Mara siente que están a punto de brotarle las lágrimas. Vuelve a la mesa, toma su bolsa y el periódico y se encamina a la puerta. La cajera agita los brazos: “Oiga: ¡no me ha pagado!” Mara estampa una moneda sobre el mostrador y sale a toda prisa. Mientras baja la escalera escucha rumores y carcajadas.

IV

Mara camina con vigor, como si deseara triturar con sus pasos la humillación que la agobia. Necesita desahogarse con alguien capaz de comprenderla. Le quedan apenas unos minutos de tiempo-aire en el celular. En vez de gastarlos procurándose un confidente debería invertirlos en comunicarse a la fábrica, pero en sus condiciones se sabe demasiado vulnerable ante la secretaria desdeñosa.

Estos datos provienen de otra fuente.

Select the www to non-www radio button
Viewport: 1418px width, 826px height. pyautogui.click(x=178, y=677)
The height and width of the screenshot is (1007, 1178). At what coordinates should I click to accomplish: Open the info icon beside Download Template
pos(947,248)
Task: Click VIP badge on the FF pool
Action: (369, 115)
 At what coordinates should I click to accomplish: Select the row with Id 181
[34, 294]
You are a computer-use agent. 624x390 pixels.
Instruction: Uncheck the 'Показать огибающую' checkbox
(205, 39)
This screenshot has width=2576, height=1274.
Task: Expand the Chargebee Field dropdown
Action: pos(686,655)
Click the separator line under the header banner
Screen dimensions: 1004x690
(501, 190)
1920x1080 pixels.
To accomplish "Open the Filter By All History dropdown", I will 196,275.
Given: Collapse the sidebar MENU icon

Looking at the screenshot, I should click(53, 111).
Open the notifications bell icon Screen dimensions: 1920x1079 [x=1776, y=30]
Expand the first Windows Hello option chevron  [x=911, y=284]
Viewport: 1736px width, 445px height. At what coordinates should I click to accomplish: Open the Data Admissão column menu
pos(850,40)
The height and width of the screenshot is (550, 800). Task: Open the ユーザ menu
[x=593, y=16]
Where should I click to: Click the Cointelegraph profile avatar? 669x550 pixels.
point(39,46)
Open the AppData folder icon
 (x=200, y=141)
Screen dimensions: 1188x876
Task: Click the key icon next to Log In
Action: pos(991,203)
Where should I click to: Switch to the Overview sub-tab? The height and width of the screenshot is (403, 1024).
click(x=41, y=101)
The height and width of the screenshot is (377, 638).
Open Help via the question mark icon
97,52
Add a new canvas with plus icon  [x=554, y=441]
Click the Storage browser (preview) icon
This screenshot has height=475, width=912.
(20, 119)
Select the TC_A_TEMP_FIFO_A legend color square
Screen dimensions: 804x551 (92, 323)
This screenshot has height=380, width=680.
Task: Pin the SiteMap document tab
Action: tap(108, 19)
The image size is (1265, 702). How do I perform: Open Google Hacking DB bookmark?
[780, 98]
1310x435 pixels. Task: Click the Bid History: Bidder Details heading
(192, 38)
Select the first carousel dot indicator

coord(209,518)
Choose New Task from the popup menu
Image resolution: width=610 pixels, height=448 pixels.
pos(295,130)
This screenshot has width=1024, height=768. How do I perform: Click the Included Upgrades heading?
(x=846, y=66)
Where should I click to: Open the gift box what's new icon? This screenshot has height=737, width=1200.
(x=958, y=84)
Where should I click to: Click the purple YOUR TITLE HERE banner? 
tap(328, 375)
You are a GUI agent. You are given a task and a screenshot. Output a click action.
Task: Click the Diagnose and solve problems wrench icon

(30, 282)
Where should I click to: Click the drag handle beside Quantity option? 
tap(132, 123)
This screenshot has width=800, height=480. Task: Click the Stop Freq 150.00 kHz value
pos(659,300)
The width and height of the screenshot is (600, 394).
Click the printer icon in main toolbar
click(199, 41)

Piensa en Julián. Va a marcar el número de su casa cuando recuerda que tienen el servicio suspendido por falta de pago. Queda otra posibilidad: llamar a la mujer que, con un sentido muy lúcido del momento, ofrece sus servicios sexuales y una copa de cortesía a cambio de 200 pesos. Por la vida que habrá llevado, seguro la comprenderá.

Mara se oculta en un quicio, desdobla el periódico y marca en su celular el número señalado. Le responde una voz masculina: “Diga.” “Podría hablar con la señora…” El hombre no espera y grita: “Priscila: te hablan.” El sujeto cubre la bocina y murmura: “Es una señora, pero no me dijo…”

Mara reconoce que es una locura lo que está haciendo. Por más dificultades que haya enfrentado, Priscila no tiene por qué enterarse de sus angustias. Va a interrumpir la comunicación cuando escucha una voz muy grata: “¿Quién habla?” Mara quiere contestarle, pero sólo jadea sofocada por el llanto y vuelve a oír la pregunta: “¿Quién habla?” Mara se esfuerza y logra responderle con voz entrecortada: “Usted no me conoce. Yo la necesito. Vi su teléfono en el periódico y pensé que tal vez podríamos…” Con dulzura, pero con firmeza, Priscila la interrumpe: “Lo siento. No hago ese tipo de servicios.”